Now, the E sigma sign means that i takes every value from 1 to n like this:
E(2^(i-1))=2^(1-1)+2^(2-1)+2^(3-1)+...+2^(n-1)=2^0+2^1+2^2+...+2^(n-1).
Now, from what you said, they have given you the answer, that is that the sum
equals 2^(n)-1, and you have to prove that it is corect. There are some ways
to do this, but by mathematical induction you do it like this:
There are 2 steps.
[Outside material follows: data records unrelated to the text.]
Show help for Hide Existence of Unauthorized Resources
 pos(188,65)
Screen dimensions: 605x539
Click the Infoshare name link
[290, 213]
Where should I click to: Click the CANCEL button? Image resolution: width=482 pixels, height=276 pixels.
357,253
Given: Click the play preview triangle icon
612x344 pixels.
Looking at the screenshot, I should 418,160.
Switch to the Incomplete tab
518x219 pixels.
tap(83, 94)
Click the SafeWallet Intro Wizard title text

The first one is to check if the relatioship is correct for
n=1 and n=2. That is check if:
E2^(i-1)=2^(n)-1 for n=1 and n=2.
that means: 2^0=2^1-1 and 2^0+2^1=2^2-1.(You have to do the math here)
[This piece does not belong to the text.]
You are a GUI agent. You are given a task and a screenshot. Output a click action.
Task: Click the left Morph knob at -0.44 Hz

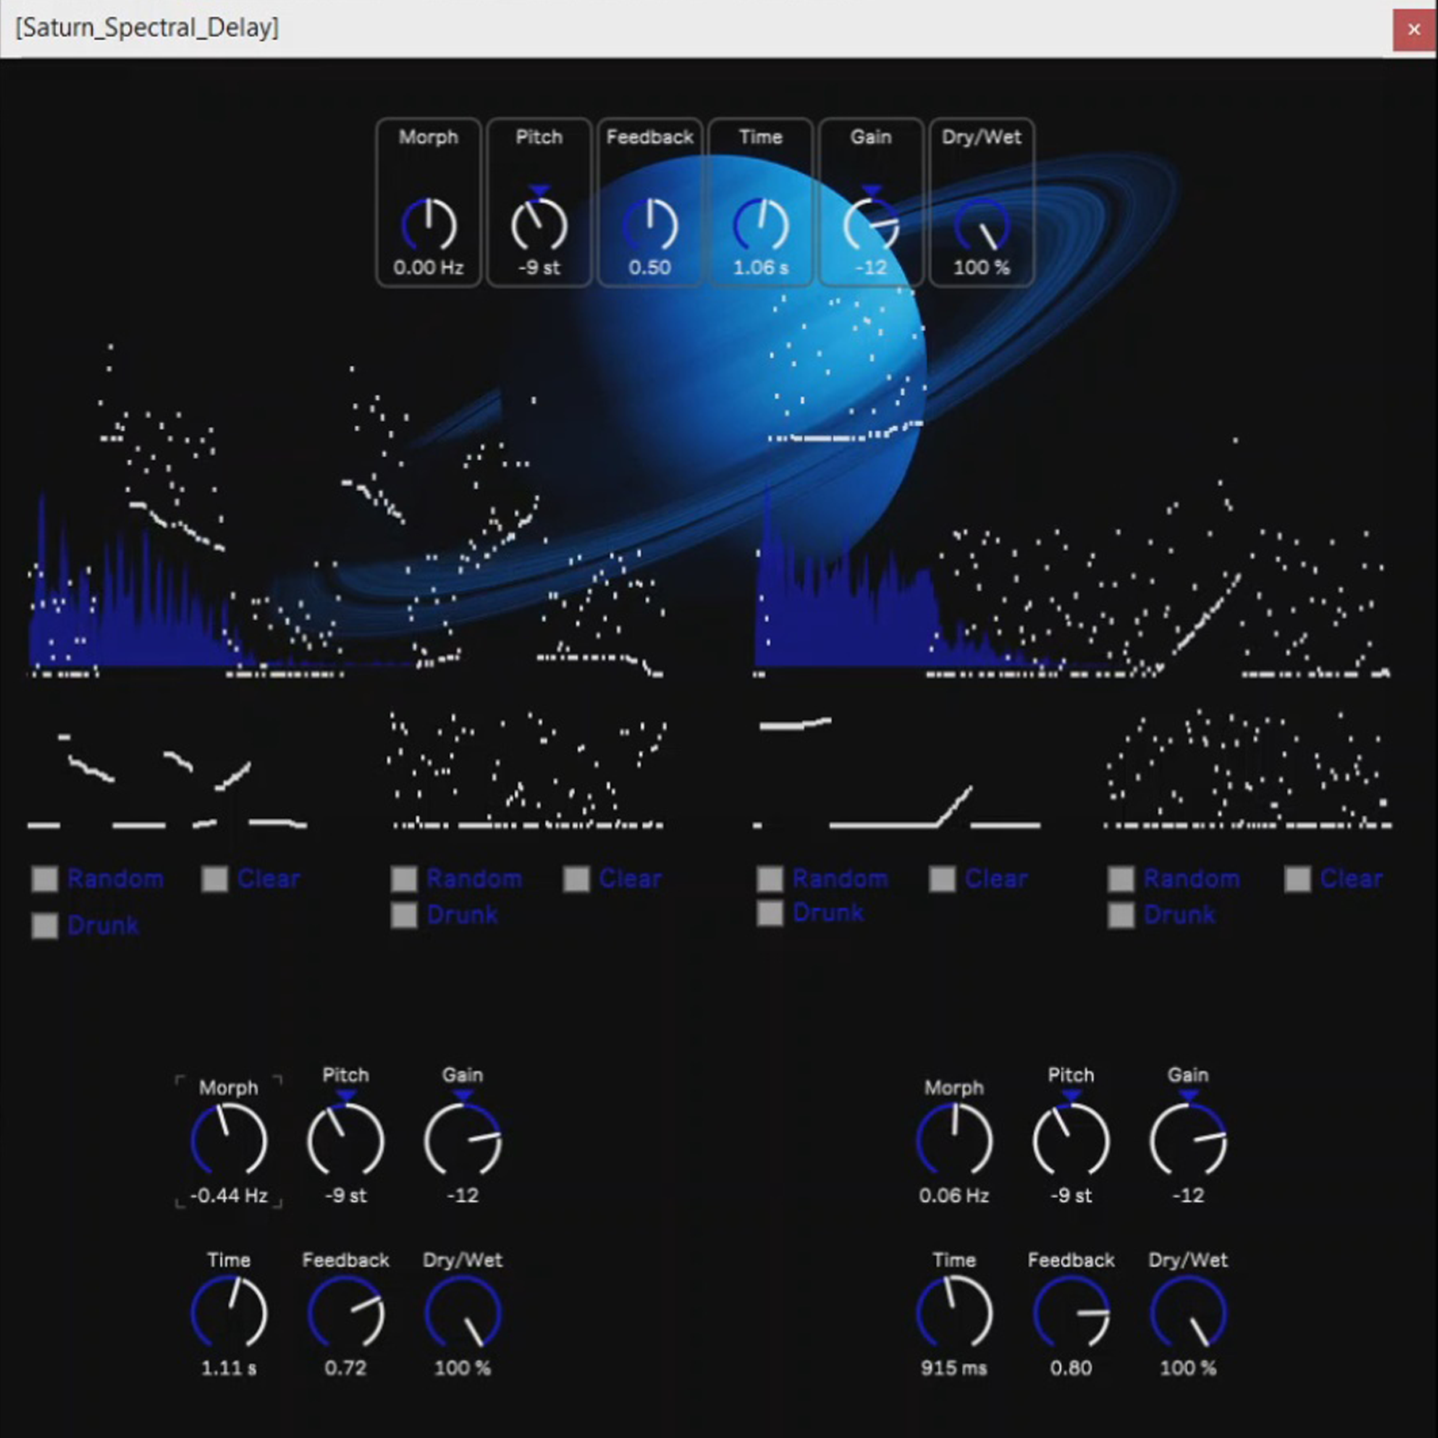point(229,1140)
The second step: you assume that the relationship is correct for n, and you
prove it for the value of n+1.
So:
You assume that E2^(i-1){i from 1 to n}=2^n-1
And you have to prove that
E2^(i-1){i from 1 to n+1}=2^(n+1)-1
You do thus by writing
E2^(i-1){i from 1 to n+1}=E2^(i-1){i from 1 to
n}+2^(n+1-1)=2^(n)-1+2^n=2^n+2^n-1=2^n(1+1)-1=2^(n)*2-1=2^(n+1)-1.
Thus, what you wanted to prove is proven.
For any given n, the relation works for n+1. (If it works for n=1, it will work
for n=2 the  for n=3 and so on).
Note that this is for this specific example. Any other one works the same(eg
E(i)=i(i+1)/2). The steps are exactly the same(check for n=1 and n=2, assume
it's corect for n and check for n+1), the only thing that changes is the
math.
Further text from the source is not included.